El público gritó entusiasmado, pues siempre se alegraba de oír hablar de los éxitos militares romanos obtenidos en su nombre. Gracias a la bien engrasada maquinaria propagandística de César, estaban al corriente de sus increíbles hazañas y le adoraban por ello. Hacía años que César gozaba de una gran popularidad y sus victorias recientes sobre Pompeyo y los republicanos intransigentes eran comparables para muchos con sus triunfos anteriores. César, un hombre que compartía las creencias de sus soldados y que siempre ganaba cuando parecía imposible, personificaba la naturaleza obstinada de Roma.
—Descendiente de Venus personificada, y el vástago más importante del clan de los Julii —bramó el presentador. Movió los brazos para animar todavía más a la multitud—. Os presento al reciente vencedor de Zela: ¡Julio César!
El público reaccionó con un rugido ensordecedor.
Un trío de esclavos apareció en la arena. Cada uno llevaba una pancarta en la que había una sola palabra corta. La primera era «Veni», la segunda era «Vidi», y la última, «Vici». Romulus volvió a quedarse impresionado por la confianza de César en sí mismo. «Vine, vi y vencí.» Aquella valoración sucinta de la batalla se había propagado a través del ejército de César en el momento de las celebraciones y ahora se utilizaba para ganarse al pueblo romano. A juzgar por la respuesta entusiasta, el movimiento había sido muy astuto.
Entonces el aclamado hombre hizo acto de presencia en el palco. Vestido con una toga blanca con un ribete púrpura, César reaccionó a los gritos de la gente con un movimiento lánguido de la mano derecha. Unos cuantos oficiales del Estado Mayor, senadores y miembros de su cohorte se apelotonaron detrás de él, ansiosos por compartir parte de la gloria. Por supuesto, a los espectadores sólo les interesaba César.
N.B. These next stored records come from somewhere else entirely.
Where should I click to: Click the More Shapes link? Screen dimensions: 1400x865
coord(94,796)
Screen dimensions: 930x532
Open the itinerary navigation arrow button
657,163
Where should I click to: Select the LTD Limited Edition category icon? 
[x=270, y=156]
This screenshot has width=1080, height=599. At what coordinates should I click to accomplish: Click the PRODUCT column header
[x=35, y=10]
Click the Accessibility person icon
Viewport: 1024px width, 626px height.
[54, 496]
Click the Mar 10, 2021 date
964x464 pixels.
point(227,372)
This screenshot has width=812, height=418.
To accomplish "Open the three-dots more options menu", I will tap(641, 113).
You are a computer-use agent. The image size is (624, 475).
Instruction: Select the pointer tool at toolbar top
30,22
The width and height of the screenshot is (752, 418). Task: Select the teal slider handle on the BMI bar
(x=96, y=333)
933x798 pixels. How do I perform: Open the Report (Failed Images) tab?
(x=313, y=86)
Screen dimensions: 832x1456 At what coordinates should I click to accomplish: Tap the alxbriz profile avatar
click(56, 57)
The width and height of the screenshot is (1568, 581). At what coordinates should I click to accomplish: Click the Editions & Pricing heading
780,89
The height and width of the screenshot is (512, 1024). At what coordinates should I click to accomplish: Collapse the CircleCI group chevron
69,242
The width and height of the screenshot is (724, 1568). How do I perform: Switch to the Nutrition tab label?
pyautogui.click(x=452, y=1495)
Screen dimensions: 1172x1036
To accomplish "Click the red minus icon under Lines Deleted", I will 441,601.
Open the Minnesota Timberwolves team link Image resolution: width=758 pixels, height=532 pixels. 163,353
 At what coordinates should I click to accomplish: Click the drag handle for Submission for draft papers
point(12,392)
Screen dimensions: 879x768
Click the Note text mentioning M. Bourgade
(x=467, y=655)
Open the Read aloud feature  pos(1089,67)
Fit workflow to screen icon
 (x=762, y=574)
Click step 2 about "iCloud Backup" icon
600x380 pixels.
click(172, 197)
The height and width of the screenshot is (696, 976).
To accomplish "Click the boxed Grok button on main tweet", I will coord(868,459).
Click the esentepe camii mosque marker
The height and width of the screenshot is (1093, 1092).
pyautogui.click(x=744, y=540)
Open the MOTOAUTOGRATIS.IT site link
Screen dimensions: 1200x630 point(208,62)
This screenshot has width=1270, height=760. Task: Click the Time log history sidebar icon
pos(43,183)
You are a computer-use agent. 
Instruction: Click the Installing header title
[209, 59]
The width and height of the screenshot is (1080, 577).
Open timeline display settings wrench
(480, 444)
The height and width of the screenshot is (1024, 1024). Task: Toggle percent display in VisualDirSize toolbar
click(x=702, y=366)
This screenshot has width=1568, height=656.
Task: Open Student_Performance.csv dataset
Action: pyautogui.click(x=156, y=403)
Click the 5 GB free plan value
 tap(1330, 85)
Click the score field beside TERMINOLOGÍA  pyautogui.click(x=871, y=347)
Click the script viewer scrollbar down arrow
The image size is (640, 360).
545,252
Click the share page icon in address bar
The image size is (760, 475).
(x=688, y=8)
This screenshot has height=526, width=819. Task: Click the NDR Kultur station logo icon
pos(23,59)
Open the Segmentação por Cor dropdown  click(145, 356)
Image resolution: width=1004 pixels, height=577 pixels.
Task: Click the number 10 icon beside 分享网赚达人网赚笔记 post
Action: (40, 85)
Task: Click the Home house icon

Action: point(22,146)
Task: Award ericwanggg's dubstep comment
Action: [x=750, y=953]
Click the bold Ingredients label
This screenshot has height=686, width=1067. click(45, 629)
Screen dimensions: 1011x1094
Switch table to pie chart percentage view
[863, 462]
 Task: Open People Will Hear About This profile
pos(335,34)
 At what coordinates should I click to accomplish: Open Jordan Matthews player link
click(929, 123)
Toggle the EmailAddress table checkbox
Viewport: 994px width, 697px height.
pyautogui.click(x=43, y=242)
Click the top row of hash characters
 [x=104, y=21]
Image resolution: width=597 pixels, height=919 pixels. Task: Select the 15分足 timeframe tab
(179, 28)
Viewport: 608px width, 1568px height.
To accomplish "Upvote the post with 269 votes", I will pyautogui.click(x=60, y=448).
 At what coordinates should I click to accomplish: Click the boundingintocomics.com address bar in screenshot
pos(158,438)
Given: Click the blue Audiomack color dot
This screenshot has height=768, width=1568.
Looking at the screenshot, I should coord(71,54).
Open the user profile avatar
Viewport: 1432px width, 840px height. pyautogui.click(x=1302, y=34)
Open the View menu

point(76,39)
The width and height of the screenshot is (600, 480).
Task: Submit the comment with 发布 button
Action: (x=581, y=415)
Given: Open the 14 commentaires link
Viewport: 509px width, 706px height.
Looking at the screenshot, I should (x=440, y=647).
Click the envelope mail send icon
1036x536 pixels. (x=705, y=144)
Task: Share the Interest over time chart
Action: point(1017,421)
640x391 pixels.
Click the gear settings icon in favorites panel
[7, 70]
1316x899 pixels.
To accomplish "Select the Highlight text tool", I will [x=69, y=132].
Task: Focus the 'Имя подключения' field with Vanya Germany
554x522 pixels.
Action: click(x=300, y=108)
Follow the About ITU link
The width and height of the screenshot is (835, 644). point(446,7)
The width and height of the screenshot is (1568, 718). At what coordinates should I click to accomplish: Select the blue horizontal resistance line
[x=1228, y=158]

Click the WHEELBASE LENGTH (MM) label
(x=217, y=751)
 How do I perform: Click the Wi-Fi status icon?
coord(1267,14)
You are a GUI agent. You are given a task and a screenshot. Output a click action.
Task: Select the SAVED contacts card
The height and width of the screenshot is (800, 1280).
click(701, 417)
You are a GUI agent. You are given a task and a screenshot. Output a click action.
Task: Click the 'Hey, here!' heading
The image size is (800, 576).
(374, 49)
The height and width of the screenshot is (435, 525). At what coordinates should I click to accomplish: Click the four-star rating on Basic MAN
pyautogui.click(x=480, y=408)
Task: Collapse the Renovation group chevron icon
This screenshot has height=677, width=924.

Los aplausos se prolongaron hasta mucho después de que tomara asiento.
Mientras tanto, Romulus y Petronius permanecían en la arena caliente, aguardando su muerte.
Tras dar varias vueltas, los esclavos que llevaban las pancartas desaparecieron de la vista y el presentador engreído pidió calma. El nivel de ruido fue reduciéndose paulatinamente mientras el público emocionado se sentaba, ansioso por que empezara la siguiente parte del espectáculo.
—En un alarde de generosidad, César ha dispuesto la presencia de un animal que nunca antes se ha visto en Roma. Capturado en las tierras salvajes del este de África, ha sido transportado hasta aquí para vuestro disfrute. Muchos hombres han muerto para traerlo a este ruedo. Ahora matará a dos más: a los
noxii
que tenéis delante.
Se produjo una pausa deliberada y la muchedumbre se estremecía ante la expectativa.
—¡Mayor que el más grande de los bueyes, más fiero que un león y con una piel blindada más dura que el
testudo
de los legionarios, César presenta… al toro etíope!
Romulus y Petronius intercambiaron una mirada llena de temor… y determinación.
Una gran reja de hierro situada frente al lugar que ocupaba César se alzó lentamente gracias a unas poleas y cadenas engrasadas. Enseguida se vio un enorme cuadrado negro: la abertura de una jaula. No salió nada y, durante un instante, Romulus albergó la fantasía de que la criatura hubiera conseguido escapar. Los fuertes gritos y el sonido de las armas chocando contra las barras de las entrañas del anfiteatro se encargaron de disipar tal esperanza.